Required work: The output should match, line for line, the records from the line containing "You are a computer-use agent. This" through the line containing "Task: Click the", with every picture left out.

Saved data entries
---+---

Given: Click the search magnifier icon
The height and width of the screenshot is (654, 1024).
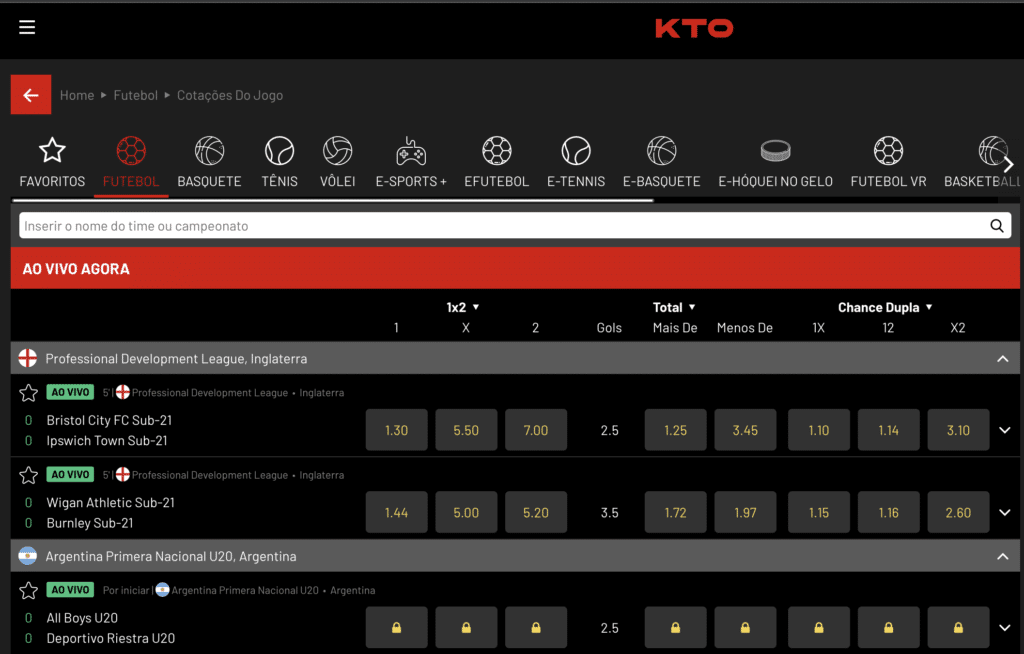Looking at the screenshot, I should (x=996, y=226).
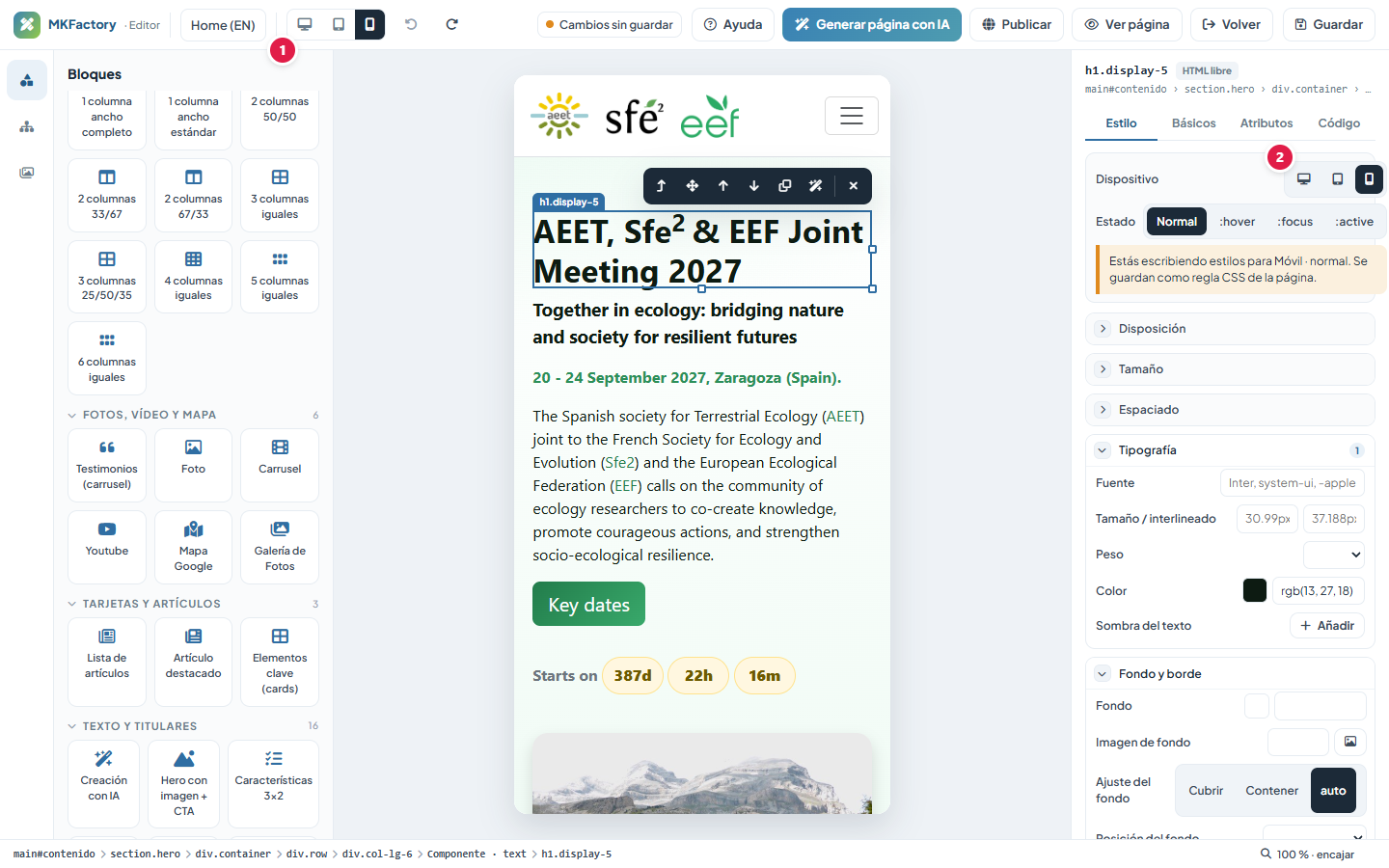Screen dimensions: 1389x868
Task: Pick background image with the image icon
Action: coord(1350,742)
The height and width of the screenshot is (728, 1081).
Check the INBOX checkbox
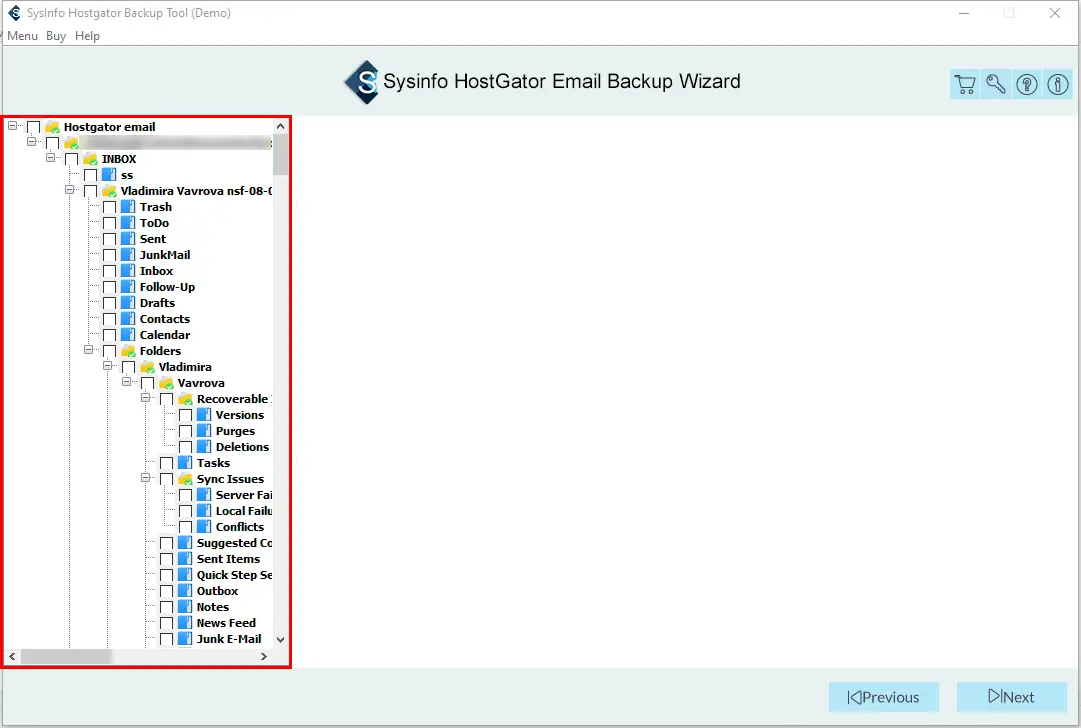point(71,159)
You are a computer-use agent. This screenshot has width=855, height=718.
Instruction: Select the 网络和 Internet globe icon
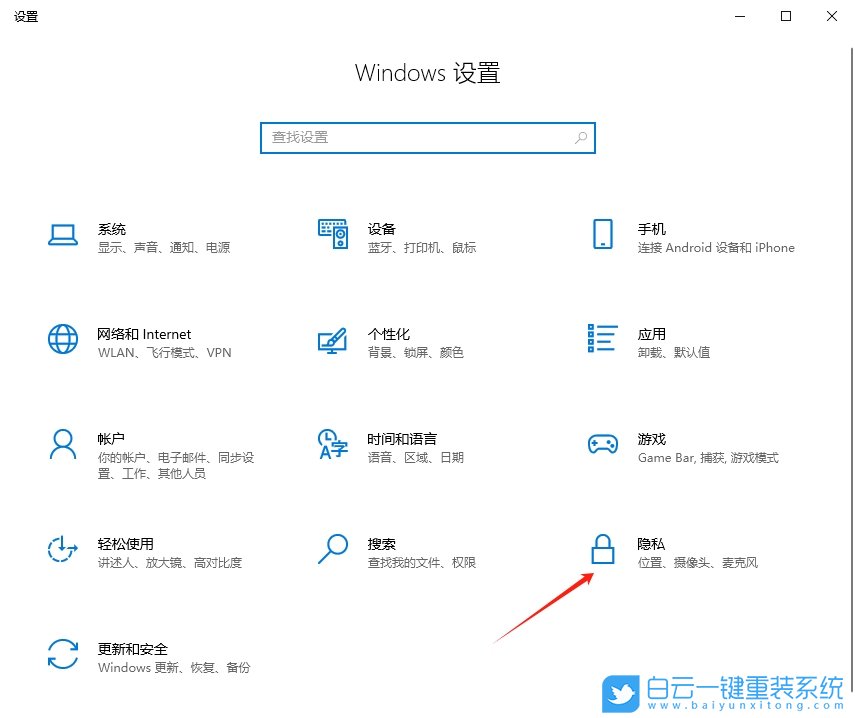pyautogui.click(x=63, y=340)
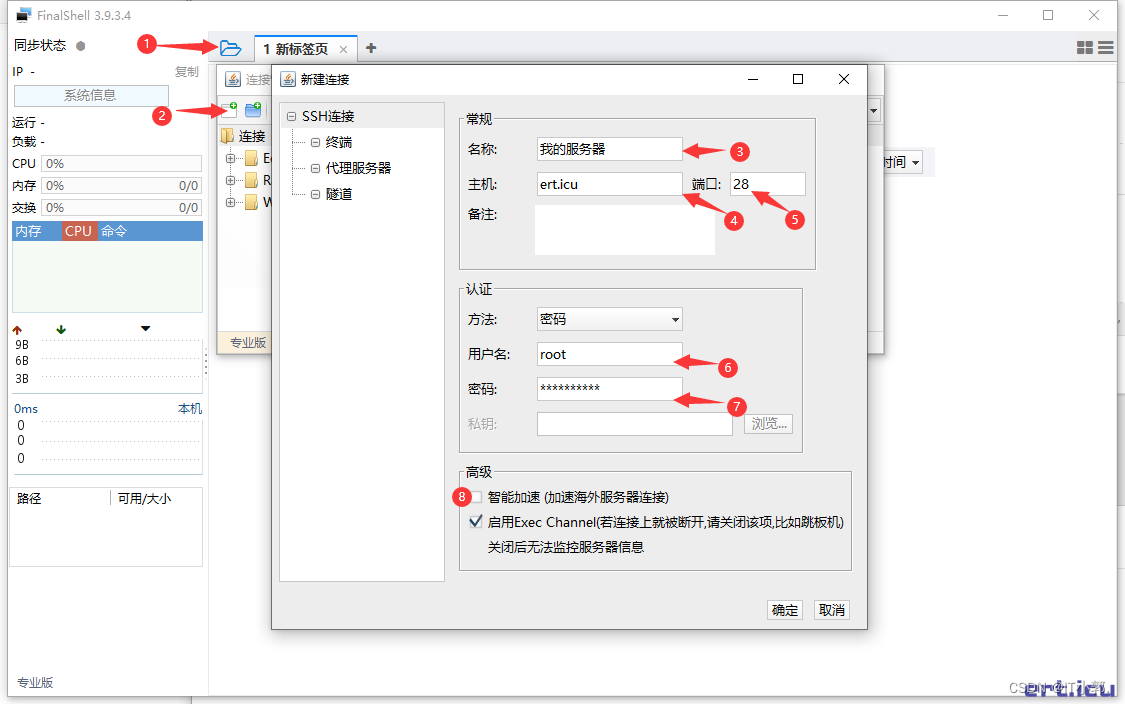Open the hamburger menu icon at top right
Image resolution: width=1125 pixels, height=704 pixels.
tap(1106, 48)
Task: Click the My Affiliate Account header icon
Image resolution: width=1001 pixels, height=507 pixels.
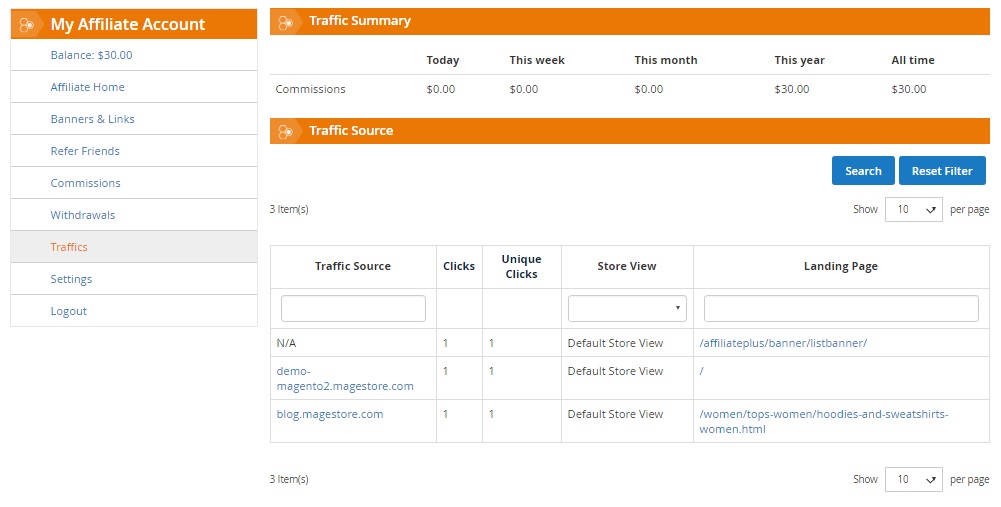Action: point(28,25)
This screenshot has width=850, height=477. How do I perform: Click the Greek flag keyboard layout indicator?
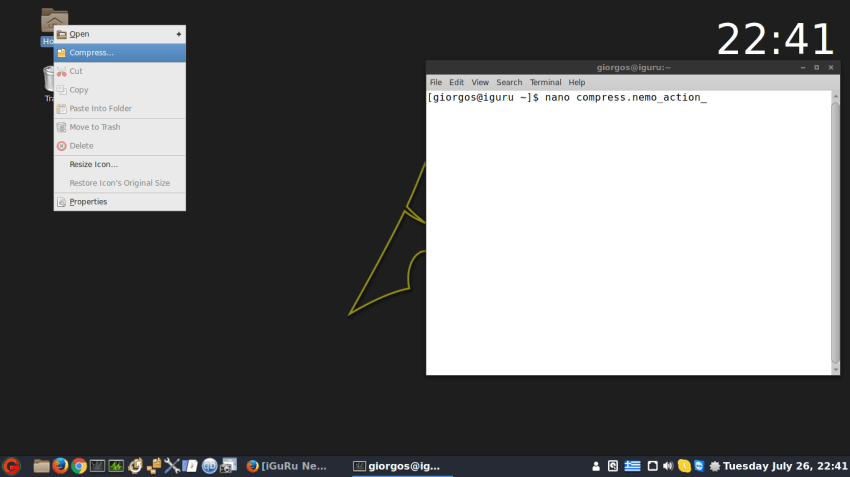point(633,466)
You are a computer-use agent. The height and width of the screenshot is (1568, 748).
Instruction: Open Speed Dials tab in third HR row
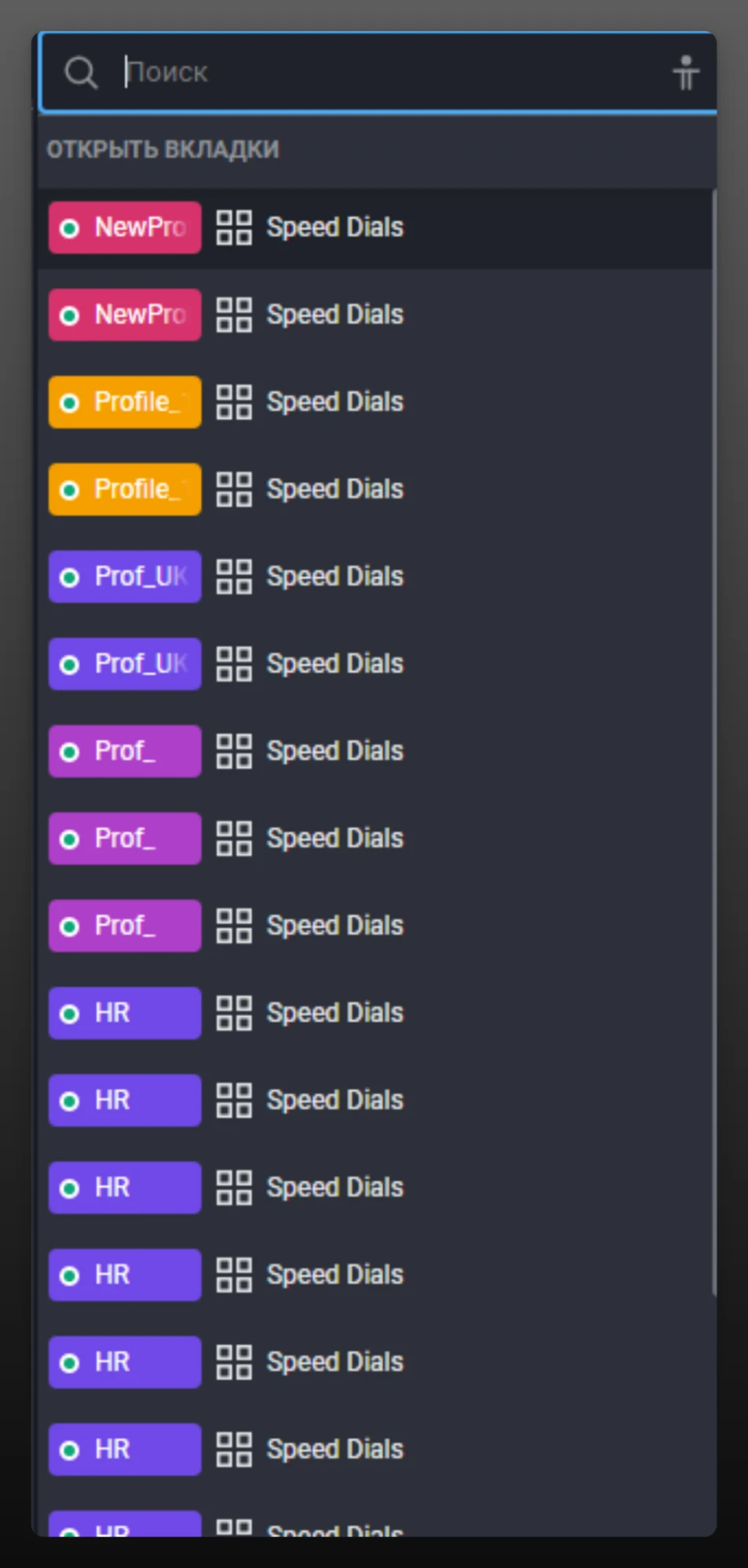(x=335, y=1188)
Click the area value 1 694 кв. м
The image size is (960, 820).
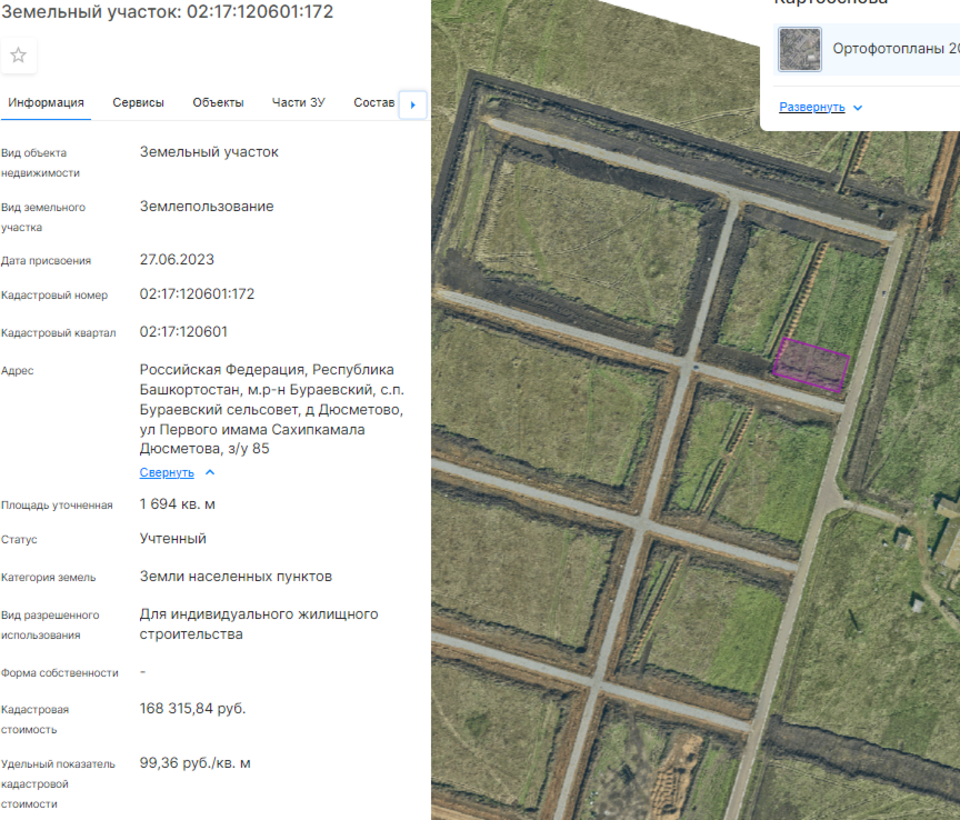[177, 503]
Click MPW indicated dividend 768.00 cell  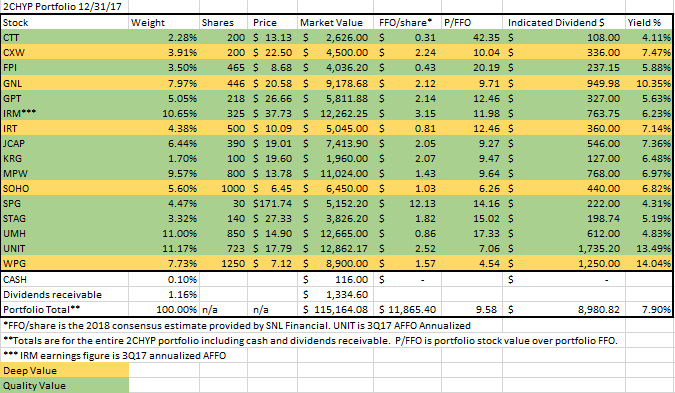(x=563, y=173)
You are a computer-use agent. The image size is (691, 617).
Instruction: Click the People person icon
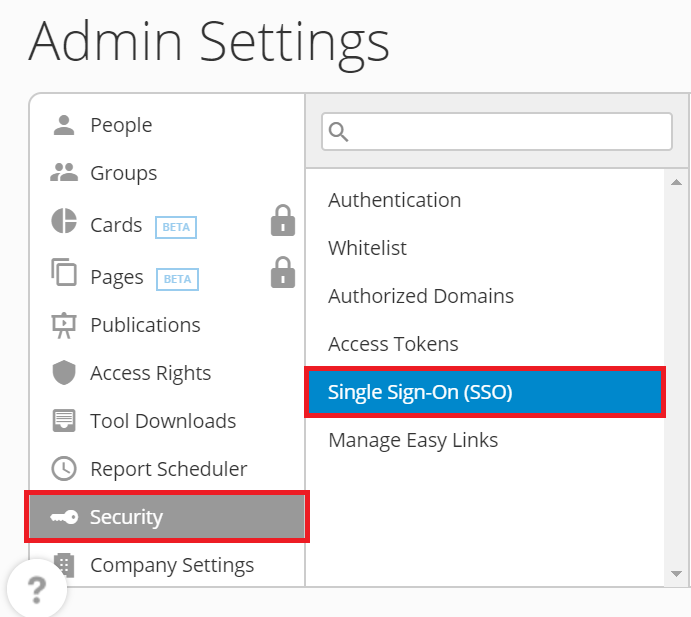point(64,125)

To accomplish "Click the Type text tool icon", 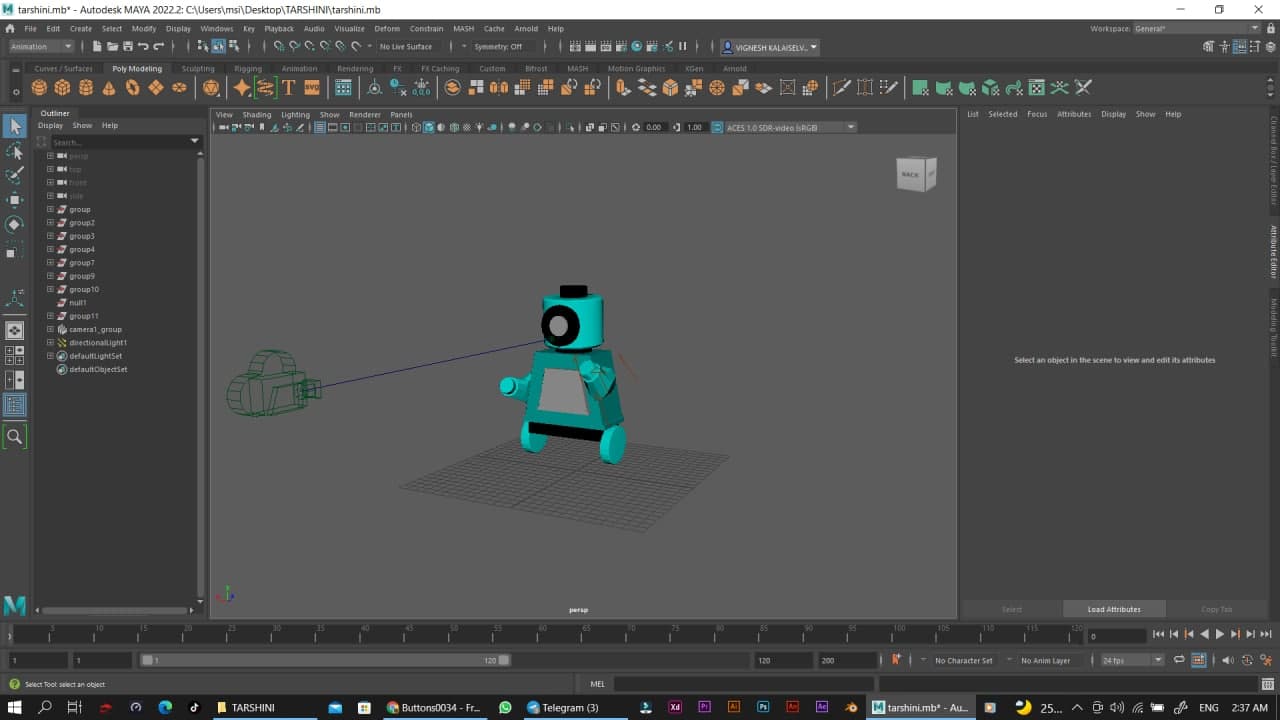I will pyautogui.click(x=289, y=88).
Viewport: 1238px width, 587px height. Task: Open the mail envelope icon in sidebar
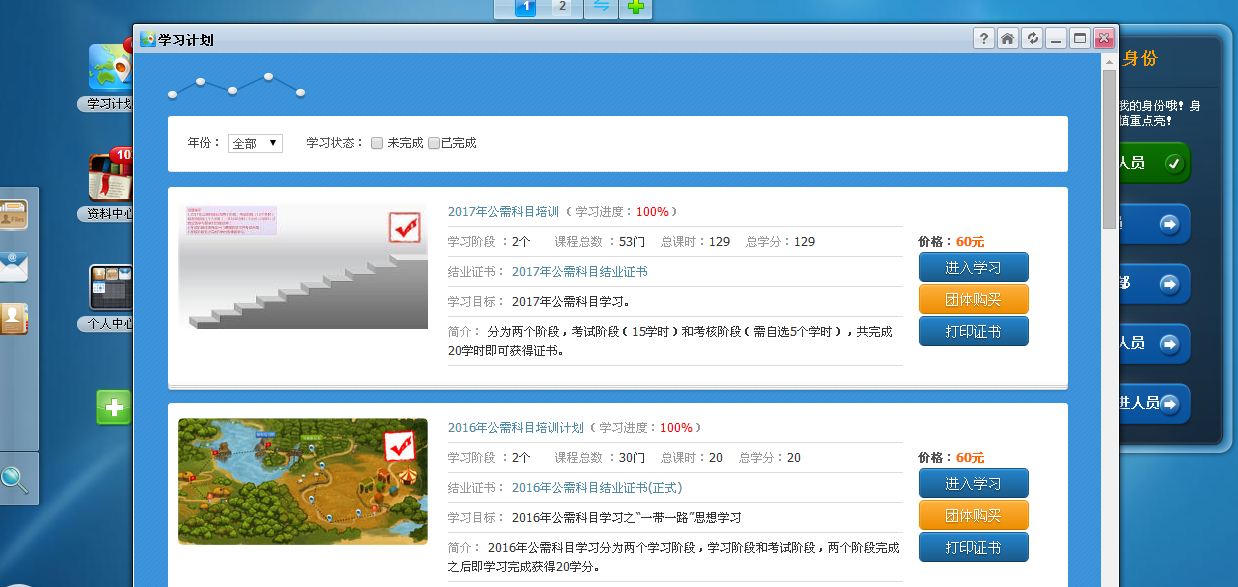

---+---

Expected answer:
You are a computer-use agent. This screenshot has width=855, height=718.
Instruction: Select the 网络和 Internet globe icon
pyautogui.click(x=63, y=340)
Open the hamburger menu icon at top right
Image resolution: width=1125 pixels, height=704 pixels.
tap(1106, 48)
Task: Click the My Affiliate Account header icon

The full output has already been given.